(Saved entries)
######
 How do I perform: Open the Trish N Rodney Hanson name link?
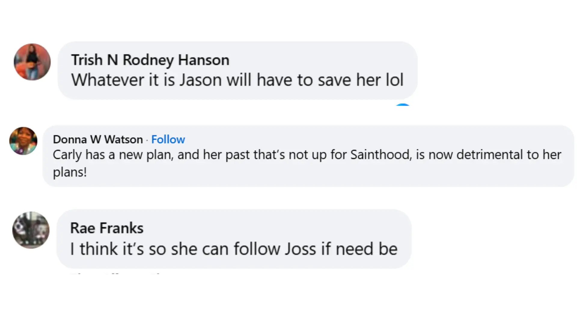click(x=150, y=60)
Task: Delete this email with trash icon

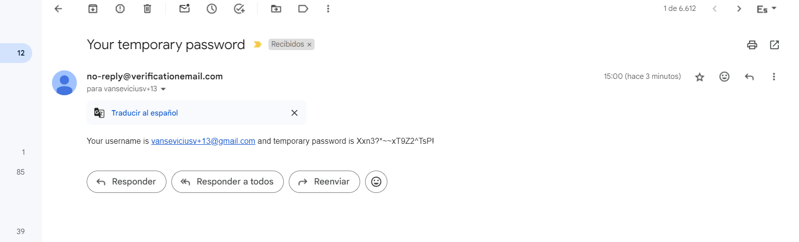Action: click(x=147, y=8)
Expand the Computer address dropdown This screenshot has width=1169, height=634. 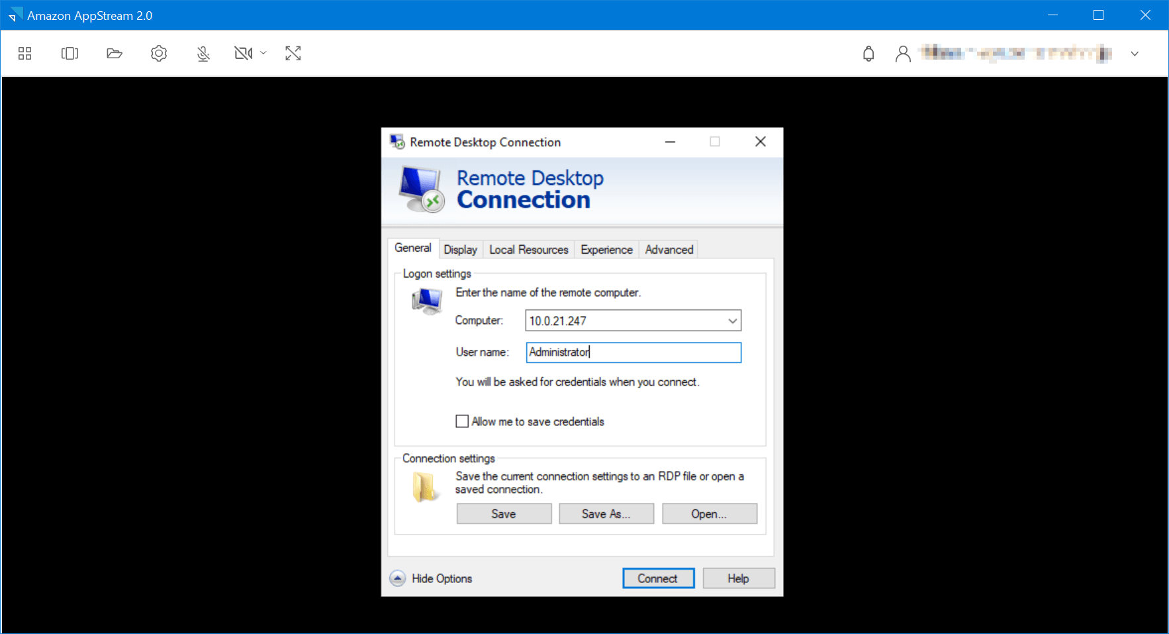coord(732,321)
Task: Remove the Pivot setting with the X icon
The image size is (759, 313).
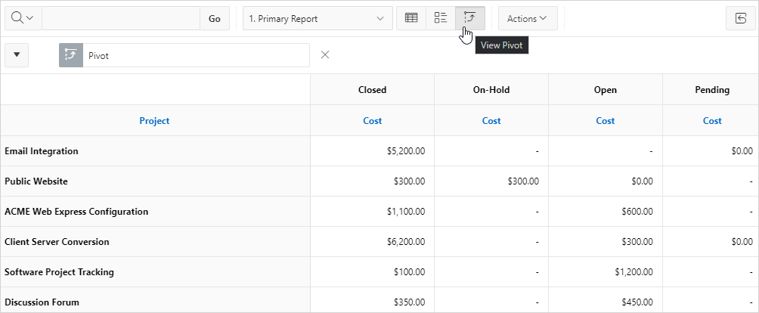Action: [325, 54]
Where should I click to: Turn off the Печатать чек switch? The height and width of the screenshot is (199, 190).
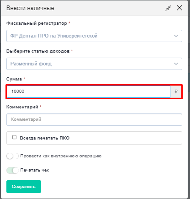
######
(Your instructions):
Copy exactly the lines that run from the line containing "Task: Remove the" to the end of the data, keeping both end lines and dropping every picture.

(Response to this task):
Task: Remove the Pivot setting with the X icon
The image size is (759, 313).
Action: [325, 54]
Where should I click to: Turn off the Печатать чек switch? The height and width of the screenshot is (199, 190).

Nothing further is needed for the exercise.